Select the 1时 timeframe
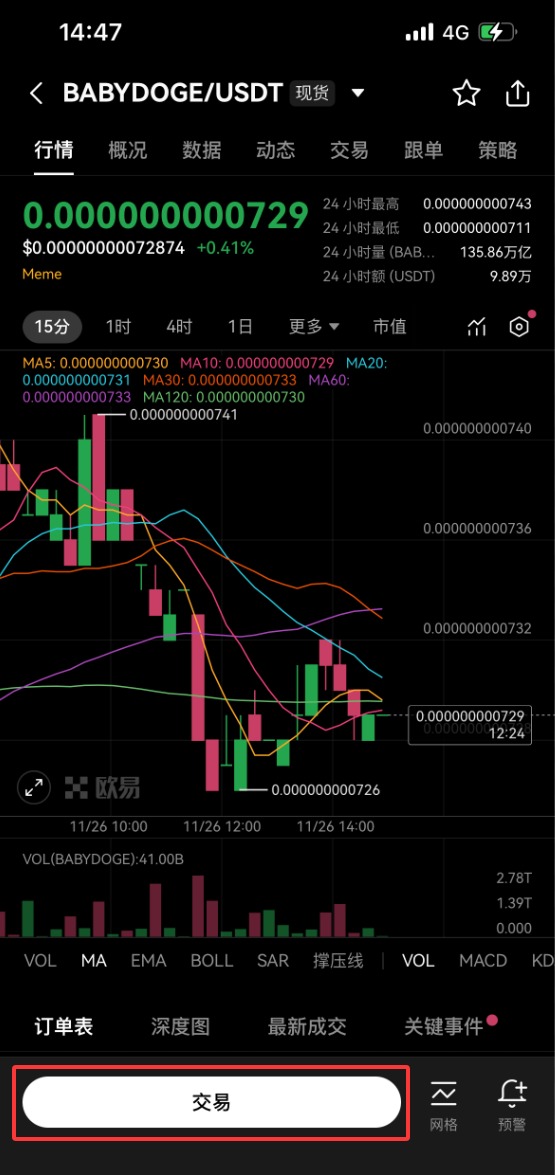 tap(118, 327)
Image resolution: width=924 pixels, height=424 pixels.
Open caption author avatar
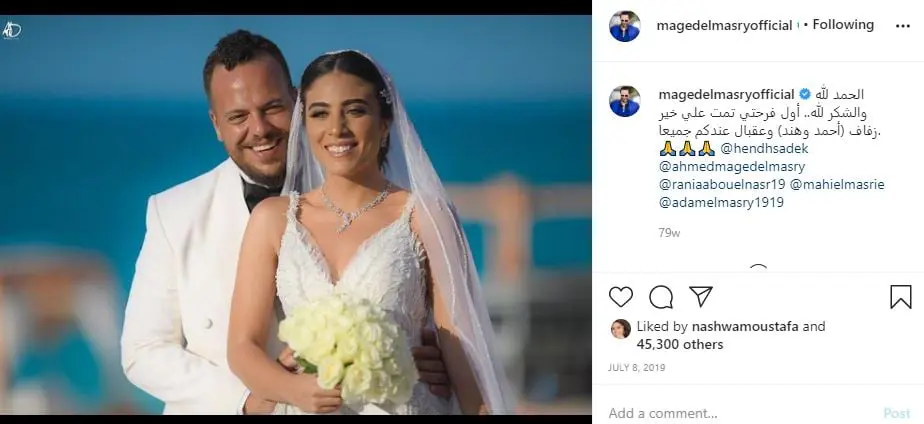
---
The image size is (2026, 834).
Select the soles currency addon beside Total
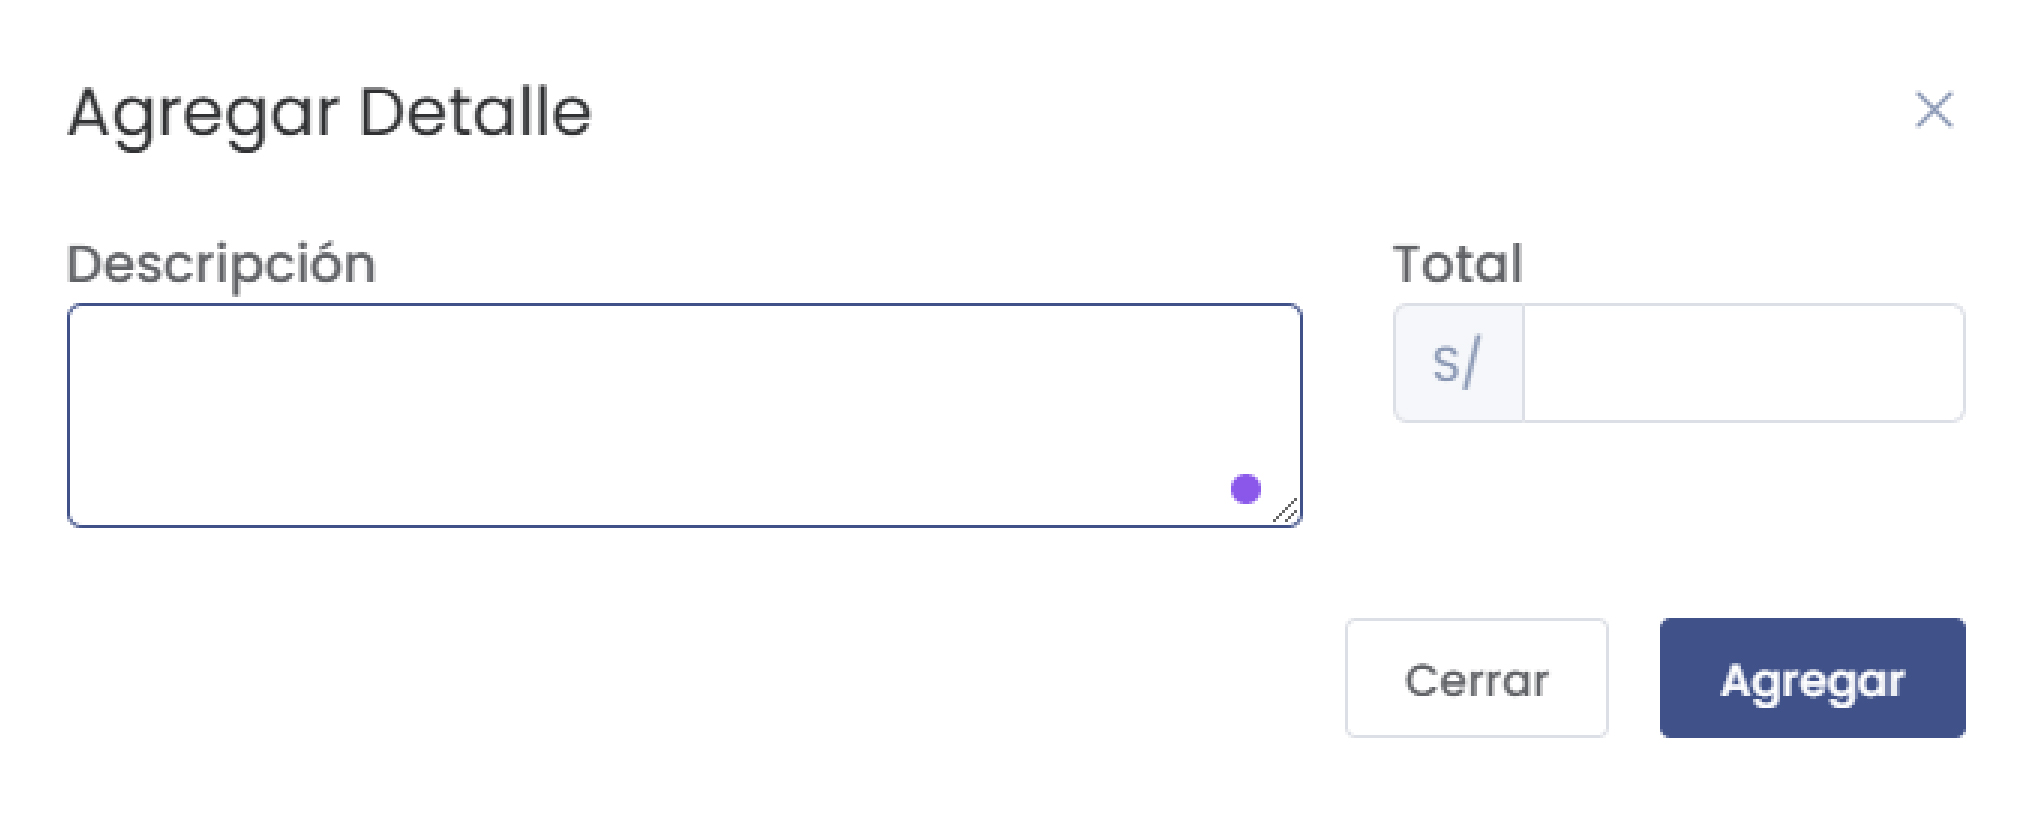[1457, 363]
==
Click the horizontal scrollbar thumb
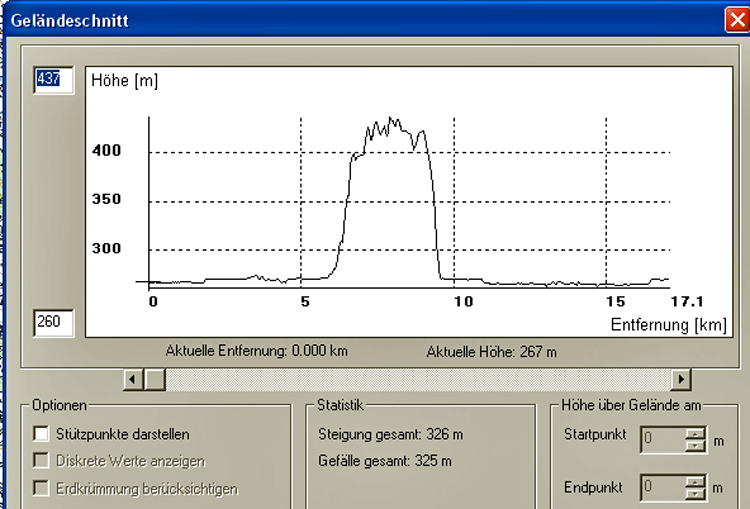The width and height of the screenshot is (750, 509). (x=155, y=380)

* [Exercise goal]:
Exactly reproduce the lines above, starting at the one that contains "Select the 1时 timeframe" and ending at the one that contains "Open caption author avatar", both inclusive; leave the pictures out and add no other lines.

* [Answer space]:
Select the 1时 timeframe
 tap(118, 327)
Image resolution: width=924 pixels, height=424 pixels.
Open caption author avatar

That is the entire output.